17 Mar 2016 5:24 #17313

Hi Paul, Greetings. Is there any library tools and functions available with FTN95 to deal with Sparse Matrix Solutions like for efficient storing, retrieving and computing the matrix inverse calculations. This is applicable when we deal with large sized matrix say 1000x1000 matrix, but the 80% of the matrix will be zeros and when we find the inversion, the inverted matrix will be full.

Therefore, an efficient way of computer modelling in terms of storing, retrieving the matrix elements and computing the inverse will be needed. Do you have any suggestions ? Pls. let me know.

17 Mar 2016 5:49 #17314

I suggest that you look in a book on the Finite Element method. Zienkiewicz's book contains a lot of references you could follow, as what you describe is central to the method. Once, I found his book, presumably pirated, online as a PDF.

17 Mar 2016 11:39 #17315

A compiler vendor is not often the source of libraries of routines of numerical methods. FTN95 does not even provide pre-built BLAS and Lapack routines.

The usual advice given for the question 'how do I compute the inverse of a ... matrix' is 'don't!'. With few exceptions, the user only needs to solve simultaneous linear equations, and in this case only the inexperienced person insists on forming the inverse explicitly.

Search the Web for SuiteSparse, SuperLU, Mumps, Umfpack, Pardiso, DSS and WSMP.

The NA (Numerical Analysis) library packages from IMSL, NAG and HSL, among others, contain routines for working with sparse matrices.

18 Mar 2016 6:49 #17316

Quoted from LitusSaxonicum I suggest that you look in a book on the Finite Element method. Zienkiewicz's book contains a lot of references you could follow, as what you describe is central to the method. Once, I found his book, presumably pirated, online as a PDF.

THanks.. Can you share the URL to download the PDF. That helps.

18 Mar 2016 6:57 #17317

Quoted from mecej4 A compiler vendor is not often the source of libraries of routines of numerical methods. FTN95 does not even provide pre-built BLAS and Lapack routines.

The usual advice given for the question 'how do I compute the inverse of a ... matrix' is 'don't!'. With few exceptions, the user only needs to solve simultaneous linear equations, and in this case only the inexperienced person insists on forming the inverse explicitly.

Search the Web for SuiteSparse, SuperLU, Mumps, Umfpack, Pardiso, DSS and WSMP.

The NA (Numerical Analysis) library packages from IMSL, NAG and HSL, among others, contain routines for working with sparse matrices.

I agree mecej4... But I am ready to even develop some functions to handle it. But, there are n-number of methods available in Web. Hence not sure of the best one. But I remember I have gone through Bi-Factorisation methods when I was in my College about 25 years back. But now, there would be so many advancements in the methedology from the reliability perspectives. I remember, even now the compilers will handle more dimension, voluminous and sparse matrix data with built-in Fortran library functions. Hence, trying to take help from our FTN95 compiler product experts.. That helps.

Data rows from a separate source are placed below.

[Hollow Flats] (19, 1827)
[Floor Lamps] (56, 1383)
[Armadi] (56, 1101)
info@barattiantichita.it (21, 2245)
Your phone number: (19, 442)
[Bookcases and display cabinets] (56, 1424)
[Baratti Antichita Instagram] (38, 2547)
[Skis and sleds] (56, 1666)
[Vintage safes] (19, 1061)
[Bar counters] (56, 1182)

Thanks for your directions mecej4. It is useful.

18 Mar 2016 7:22 #17319

Adding BLAS and Lapack routines to the FTN95 release is on my wish list with a fairly high priority.

18 Mar 2016 8:29 #17320

Paul,

Please add SSE and hopefully AVX dot_product and Vector addition (daxpy) routines before adding BLAS and Lapack routines. They would work much better with that support.

John

18 Mar 2016 1:35 #17322

Hi Moorthy,

You'll have to search yourself for pirated material. As for me, I have several editions of the book, all paid for!

Regards

Eddie

19 Mar 2016 4:06 #17325

Moorthy, Even dense matrix sizes 1000x1000 are not considered large nowadays. It may even fit into L2/L3 cache of your processor. What type of sparsity is your matrix?

As to inverting matrix the BLAS is probably the best but all depends on the type of sparse matrix. For dense matrices BLAS gives speedup versus Crout method for example by factor 1.3. I have fortran example with sources of Lapack and BLAS of using different methods of matrix inversion made by DaveGemini called testfpu, try to search this name and you may find it, if not let me know.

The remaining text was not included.